NEW YORK—Nearly 10,000 New Yorkers found themselves drawn to one particular tree in the city’s Lower East Side the past two weekends, but it was not the type of tree that drew so many onlookers—it was the location.
The luscious 8-foot-tall Japanese maple is thriving in an abandoned warehouse, 20 feet below ground. The tree and lush moss-covered bed it sits on, are flourishing using remote skylights that bring life-sustaining light to subterranean spaces.
The new technology, which collects sunlight into a fiber optic cable and redistributes it with a reflective dome, is the brainchild of James Ramsey.
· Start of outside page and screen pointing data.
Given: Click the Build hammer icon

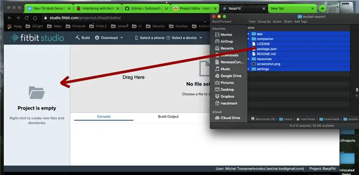Looking at the screenshot, I should coord(78,38).
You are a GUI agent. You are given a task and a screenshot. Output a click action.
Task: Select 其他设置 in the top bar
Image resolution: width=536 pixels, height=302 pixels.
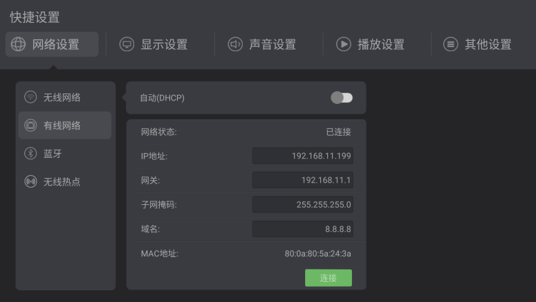pyautogui.click(x=488, y=44)
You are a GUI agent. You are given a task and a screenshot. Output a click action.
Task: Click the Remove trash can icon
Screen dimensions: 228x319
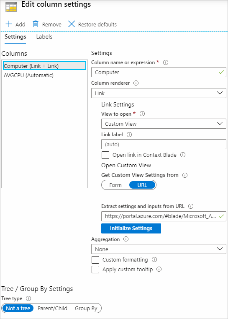coord(36,24)
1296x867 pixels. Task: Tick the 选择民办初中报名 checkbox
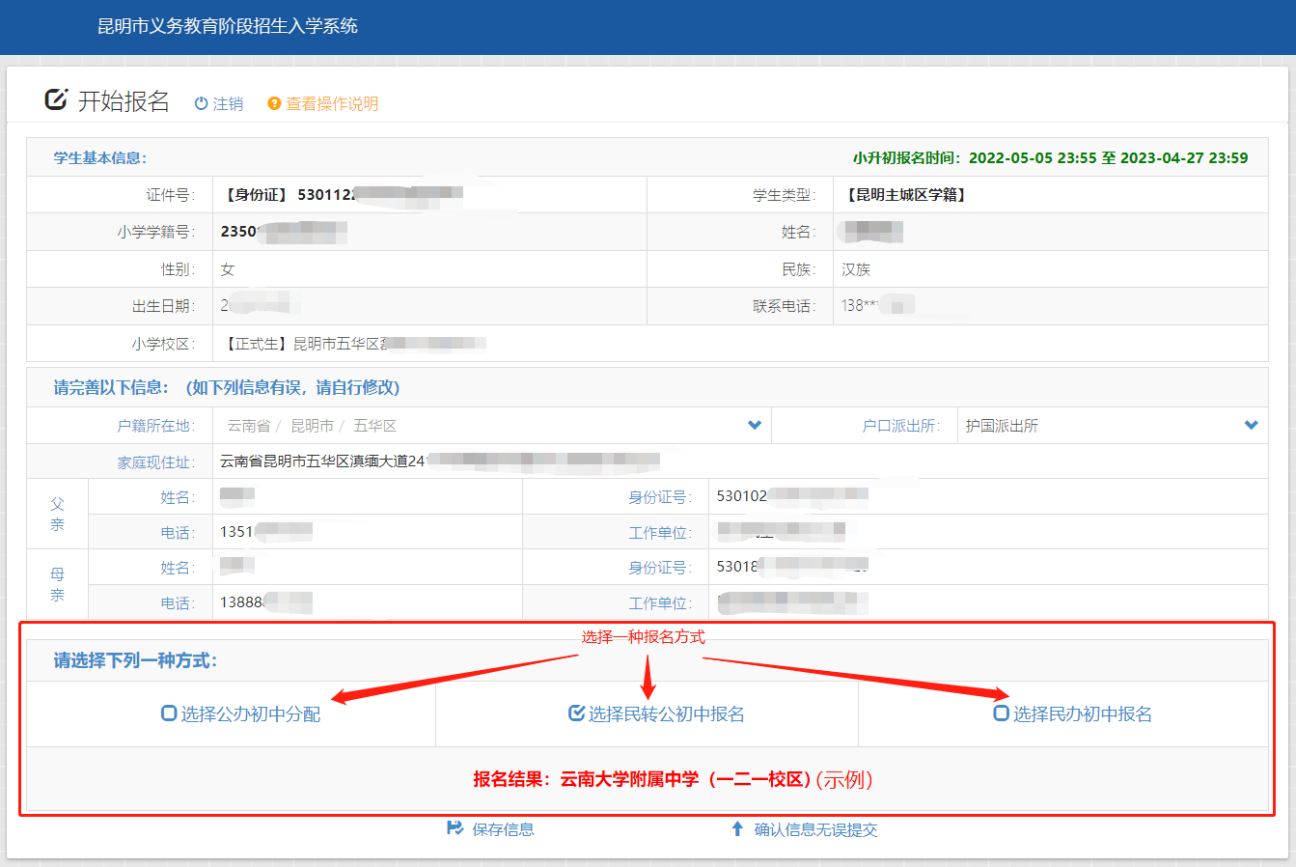1002,713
He has taken his idea and partnered with Dan Barasch to create the Lowline, a park planned completely underground in the former Williamsburg Trolley Terminal, which has been abandoned since 1948.
“One of the great strengths of the overall concepts is that in some respects it is an anti-park. You can enjoy it when it is too hot outside, too cold outside, if it is rainy or snowy,” Ramsey said Sunday. “You can actually spend time with some greenery in a space that has natural light.”
The success of the tree, as well as the community support garnered by the exhibit, is the next milestone for a project that a year ago was merely a pipe dream. While the project has a long way to go, the Lowline could prove to be the East Side’s version of the elevated park, the High Line, bringing that “it factor” to an area ready for change.
“It is not just a cool project that is nifty to do. It is something I think that would make people’s lives better,” Barasch said from the exhibit Sunday.
Barasch and Ramsey, who originally garnered support through an online fundraising website, Kickstarter.com, have spent the last year meeting with community leaders and politicians in hopes of gaining higher-level support in obtaining the land for the project, which is owned by the Metropolitan Transportation Authority.
“If last year was about getting the idea out there, this coming year is about getting a lot more real about the project,” Barasch said. “We need to build an organization that politically can make it happen, which is not an easy feat.”
The Lower East Side Business Improvement District, which was at the exhibit on Sunday, has already given its blessing to the Lowline.
“This really could be a transformative project for the neighborhood,” Executive Director of the district Bob Zuckerman said. “If this thing happened, it would be a huge attraction for residents from all over New York City and tourists from all over the world to come down, just like the High Line.”For Barasch, who lives in the East Village, and Ramsey, whose office is just blocks from the proposed site, the project is more than a cool project on a resume. “It feels personal to want to transform this neighborhood,” Barasch said. “It is something that has a real economic and community value.”
Barasch said, while the exhibit was a success, they have a long way to go to transform their dream into a reality.
“For now, we are focusing on the idea and the likely benefits to the community and city overall. I think the final design project will come, but the next six to twelve months is about making it happen.”